Eliza Scholl wants the students she tutors to be excited to learn and engage with their work.
As a literacy mentor for the University of Minnesota's CEHD America Reads program, Scholl helps first- through eighth-graders with their homework and other assignments. Sometimes students arrive with their work complete, hoping to instead play games with Scholl, read books or even sing along to lyric videos. Scholl, assigned to St. Paul's Skyline Tower, is always happy to comply.
"It's just like, you have an hour of my time, how do you want to spend it?" said Scholl, a U sophomore majoring in sociology.
For more than 20 years, students like Scholl carpooled, bused, biked and took the light rail across the Twin Cities to provide tutoring to elementary and middle school students through the literacy program, housed in the College of Education and Human Development. When the pandemic shut down those pathways, mentors had to quickly shift to virtual tutoring, arriving since last fall through their students' webcams.
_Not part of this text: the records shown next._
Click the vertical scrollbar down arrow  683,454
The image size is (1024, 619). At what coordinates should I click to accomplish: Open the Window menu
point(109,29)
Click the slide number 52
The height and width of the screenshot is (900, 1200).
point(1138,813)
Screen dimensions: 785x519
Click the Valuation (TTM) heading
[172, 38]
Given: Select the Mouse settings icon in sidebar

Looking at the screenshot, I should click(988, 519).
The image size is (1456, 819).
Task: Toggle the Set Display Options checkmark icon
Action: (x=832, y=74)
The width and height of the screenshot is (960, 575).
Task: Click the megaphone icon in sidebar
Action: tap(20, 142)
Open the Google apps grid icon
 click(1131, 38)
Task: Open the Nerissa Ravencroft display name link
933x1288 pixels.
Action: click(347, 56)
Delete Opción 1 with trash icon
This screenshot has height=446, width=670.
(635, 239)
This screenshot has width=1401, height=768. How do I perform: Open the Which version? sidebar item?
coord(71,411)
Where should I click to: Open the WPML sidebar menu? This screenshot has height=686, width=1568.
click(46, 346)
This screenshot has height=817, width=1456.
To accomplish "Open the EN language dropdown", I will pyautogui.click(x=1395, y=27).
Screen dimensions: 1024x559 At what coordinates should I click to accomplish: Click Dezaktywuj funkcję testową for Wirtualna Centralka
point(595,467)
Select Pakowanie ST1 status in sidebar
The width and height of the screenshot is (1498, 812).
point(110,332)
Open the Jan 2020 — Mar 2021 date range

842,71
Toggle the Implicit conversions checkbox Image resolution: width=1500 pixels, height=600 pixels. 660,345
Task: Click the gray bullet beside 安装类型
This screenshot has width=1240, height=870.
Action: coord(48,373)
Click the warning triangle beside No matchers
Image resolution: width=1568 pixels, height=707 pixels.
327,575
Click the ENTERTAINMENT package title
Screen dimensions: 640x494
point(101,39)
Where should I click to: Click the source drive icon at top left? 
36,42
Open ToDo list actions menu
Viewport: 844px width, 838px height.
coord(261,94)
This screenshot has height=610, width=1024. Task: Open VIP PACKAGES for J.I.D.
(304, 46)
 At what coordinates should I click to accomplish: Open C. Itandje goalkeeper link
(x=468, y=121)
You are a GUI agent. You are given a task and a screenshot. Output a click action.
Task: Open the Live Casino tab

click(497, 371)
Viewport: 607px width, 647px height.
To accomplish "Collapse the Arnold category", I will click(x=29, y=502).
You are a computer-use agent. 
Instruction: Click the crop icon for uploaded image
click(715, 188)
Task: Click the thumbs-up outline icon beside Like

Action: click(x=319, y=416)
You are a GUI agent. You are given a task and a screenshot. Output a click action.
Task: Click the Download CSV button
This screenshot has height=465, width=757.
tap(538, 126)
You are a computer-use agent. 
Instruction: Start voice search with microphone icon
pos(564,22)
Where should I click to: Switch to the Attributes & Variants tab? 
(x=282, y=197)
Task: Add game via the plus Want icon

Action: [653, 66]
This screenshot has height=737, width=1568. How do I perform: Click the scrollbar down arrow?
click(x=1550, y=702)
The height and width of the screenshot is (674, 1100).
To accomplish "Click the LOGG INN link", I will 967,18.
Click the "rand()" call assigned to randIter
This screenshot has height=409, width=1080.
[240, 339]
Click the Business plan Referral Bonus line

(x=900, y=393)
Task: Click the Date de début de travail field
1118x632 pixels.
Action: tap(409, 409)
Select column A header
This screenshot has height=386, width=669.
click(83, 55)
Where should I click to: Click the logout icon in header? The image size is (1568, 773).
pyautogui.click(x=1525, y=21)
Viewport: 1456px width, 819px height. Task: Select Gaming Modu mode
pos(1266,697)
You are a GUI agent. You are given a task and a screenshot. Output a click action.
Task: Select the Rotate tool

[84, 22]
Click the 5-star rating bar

But one thing hasn't changed: their goal to build bonds and provide essential support.
"They get really excited to have someone's full attention and someone who really cares and is excited about what they are doing," said Erin Simon, director of program operations and training at East Side Learning Center, a CEHD America Reads partner.
Those relationships have been especially important over the past year. The pandemic has exacerbated the "digital divide" between children of different socioeconomic backgrounds. Students in less affluent homes may not have the same readily available educational resources as more affluent areas. Some students don't even have Wi-Fi.
"Even though it's been challenging in moving everything to virtual," Simon said, "that connection is so much more important than it's ever been."